Producers in auto industry to collaborate with supportive industries to achieve autonomous driving

First person of Fiat Chrysler global design said that autonomous driving is not only going to lean on the vehicles itself. Ralph V. Gilles, Head of Design and a member of the FCA Group Executive Council (GEC) has an opinion that infrastructure need to be developed side by side with the technologies.

In order to achieve some progress and get to the point where autonomous driving will become reality, producers in auto industry will have to collaborate and work together with supportive industries as never before, Gilles said on the Chicago Auto show. “Everybody’s out there trying to do it alone… but I think it’s going to require unforeseen collaboration. How can competitive industries join together … to get things done?’’, he said during a keynote speech before the start of the manifestation.

Science fiction isn’t fiction anymore. Ralph Gilles says it’s happening

Talking on the Chicago Auto show, Gilles evoked past futuristic images from Hollywood and the current-day development of those technologies to show how technological hurdles can be eventually overcome. He cited as examples development of robotic limbs, like the one shown in The Empire Strikes Back in 1980, and what he called Hollywood’s first autonomous car, KITT, from the NBC show “Knight Rider” in 1982.

“Science fiction isn’t fiction anymore. It’s happening,” Gilles said.

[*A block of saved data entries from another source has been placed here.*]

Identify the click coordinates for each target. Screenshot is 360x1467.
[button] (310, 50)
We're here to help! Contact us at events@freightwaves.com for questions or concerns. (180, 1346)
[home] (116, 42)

From a design standpoint, Gilles said electrification has freed designers across the industry to rethink the fundamental elements of the automobile, with wheels positioned on the very corners of the vehicle. But, he said, the technology-stuffed cars of today and those in the future are fundamentally changing the ownership model, as well as how those vehicles are designed. “Cars are getting more expensive because there’s more tech, so ownership is getting more challenging,” Gilles said. “The tech is not cheap, and it’s not free.” But, he said, safety technology — once the exclusive purview of luxury vehicles — is being democratized across all vehicles to increase safety. “Entry level cars are going to have this stuff,” Gilles said, ticking off tech advances such as on-board ultrasonic sensors, radar and ultra-high-definition cameras.

For designers, the key is to make all of the new safety technology visually attractive or invisible. Gilles showed images of past and current roof-mounted autonomous driving systems. “As a designer, I’m mortified by this stuff, but these are vehicles that are being adaptive, not vehicles that were designed around these systems. In the future, we’ll be taking all of that technology to design it and fit it in a much more attractive package.”

Gilles is the designer in Chrysler for already 25 years. He was appointed Head of Design and named a member of the Group Executive Council (GEC) on April 1, 2015.  He has led the FCA – North America Product Design Office as Senior Vice President, a position he was named to in June 2009. Gilles has also served as President and Chief Executive Officer (CEO) – Motorsports; President and CEO – SRT Brand and President and CEO – Dodge Brand for FCA US LLC. He was named Vice President – Design in September 2008. Previously, in 2006, he was Vice President – Interior Design Jeep/Truck and Specialty Vehicles. He joined Chrysler Corporation in 1992, within the Design Office.